Beyond our orientation to preservation of land-based living organisms, if you watch TV you may have noticed over the past 12-18 months those NGO-sponsored public service commercials about the negative effects of shark-fin cutting on shark populations worldwide. This represents the public face of an EU-based campaign to add various shark species to the scheduled CITES endangered species list. (Those are the commercials with people in wetsuits talking about how sharks are probably more afraid of humans than vice-versa, and we are invading their territory after all when we swim. The gist seems to be that sharks are really like big dogs, perhaps because the ecosystem case may be that sharks as large predators are necessary for a healthy ocean, but it is an easier sell to the public that sharks are rottweilers with fins.)

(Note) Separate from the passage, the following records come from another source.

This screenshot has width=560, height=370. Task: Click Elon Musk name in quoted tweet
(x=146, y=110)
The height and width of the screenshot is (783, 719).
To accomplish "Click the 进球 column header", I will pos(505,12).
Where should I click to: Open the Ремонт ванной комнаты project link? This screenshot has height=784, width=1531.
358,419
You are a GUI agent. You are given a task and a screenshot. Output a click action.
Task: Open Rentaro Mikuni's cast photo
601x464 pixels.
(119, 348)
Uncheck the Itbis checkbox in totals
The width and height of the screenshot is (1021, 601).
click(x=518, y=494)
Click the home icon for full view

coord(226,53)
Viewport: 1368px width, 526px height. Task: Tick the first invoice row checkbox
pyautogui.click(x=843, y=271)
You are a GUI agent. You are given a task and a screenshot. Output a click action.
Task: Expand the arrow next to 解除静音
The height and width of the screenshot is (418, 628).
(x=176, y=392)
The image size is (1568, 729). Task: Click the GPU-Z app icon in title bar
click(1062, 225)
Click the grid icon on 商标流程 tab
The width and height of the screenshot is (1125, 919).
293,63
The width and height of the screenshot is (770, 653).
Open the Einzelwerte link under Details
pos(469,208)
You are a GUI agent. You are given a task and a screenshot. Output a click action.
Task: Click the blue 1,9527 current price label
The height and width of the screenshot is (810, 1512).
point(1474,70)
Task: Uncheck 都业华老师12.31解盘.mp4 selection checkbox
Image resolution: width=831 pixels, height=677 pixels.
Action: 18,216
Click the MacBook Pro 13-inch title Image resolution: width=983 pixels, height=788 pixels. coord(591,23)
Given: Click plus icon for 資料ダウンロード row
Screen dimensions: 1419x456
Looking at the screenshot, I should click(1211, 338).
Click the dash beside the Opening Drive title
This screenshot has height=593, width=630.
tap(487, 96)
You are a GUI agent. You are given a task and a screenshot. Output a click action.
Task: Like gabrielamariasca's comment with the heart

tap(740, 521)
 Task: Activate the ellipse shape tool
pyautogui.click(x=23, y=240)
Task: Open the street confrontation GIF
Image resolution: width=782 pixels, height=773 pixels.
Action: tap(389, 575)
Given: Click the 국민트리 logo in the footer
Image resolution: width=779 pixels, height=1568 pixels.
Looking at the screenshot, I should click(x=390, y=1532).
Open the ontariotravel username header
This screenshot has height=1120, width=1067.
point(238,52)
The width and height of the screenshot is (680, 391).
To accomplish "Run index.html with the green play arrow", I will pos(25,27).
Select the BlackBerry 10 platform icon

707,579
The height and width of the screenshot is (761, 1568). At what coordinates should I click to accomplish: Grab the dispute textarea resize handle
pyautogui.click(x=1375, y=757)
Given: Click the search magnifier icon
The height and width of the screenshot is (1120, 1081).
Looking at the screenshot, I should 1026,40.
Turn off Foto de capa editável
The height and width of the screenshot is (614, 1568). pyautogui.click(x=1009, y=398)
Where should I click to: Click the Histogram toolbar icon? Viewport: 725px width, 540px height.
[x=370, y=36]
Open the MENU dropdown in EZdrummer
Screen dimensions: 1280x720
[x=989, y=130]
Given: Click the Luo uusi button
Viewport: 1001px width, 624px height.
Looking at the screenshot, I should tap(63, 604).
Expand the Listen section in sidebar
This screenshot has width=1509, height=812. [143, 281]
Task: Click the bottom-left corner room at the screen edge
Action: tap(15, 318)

Indirectly, growing wealth in Asia has increased pressure on certain marine species as regional consumption demand has climbed (the problem being that no upscale Chinese banquet is complete without shark-fin soup as traditional delicacy– ultimately, a cultural issue, like the Japanese affinity for whale meat). The point to notice there is that growing consumption demand may be regional, but it affects worldwide seafood stocks. The COVID-19 pandemic has also crashed Asian regional demand for Maine lobster, depressing traditional fisheries in New England and Maritime Canada. So apparently localized fisheries issues may still fit in international environmental law, without regard to whether they occur on the high seas as traditional fisheries location. Meanwhile, the broader problem with concerns like overfishing in the face of growing human populations is that for ordinary people in much of the world, seafood remains their primary animal protein source.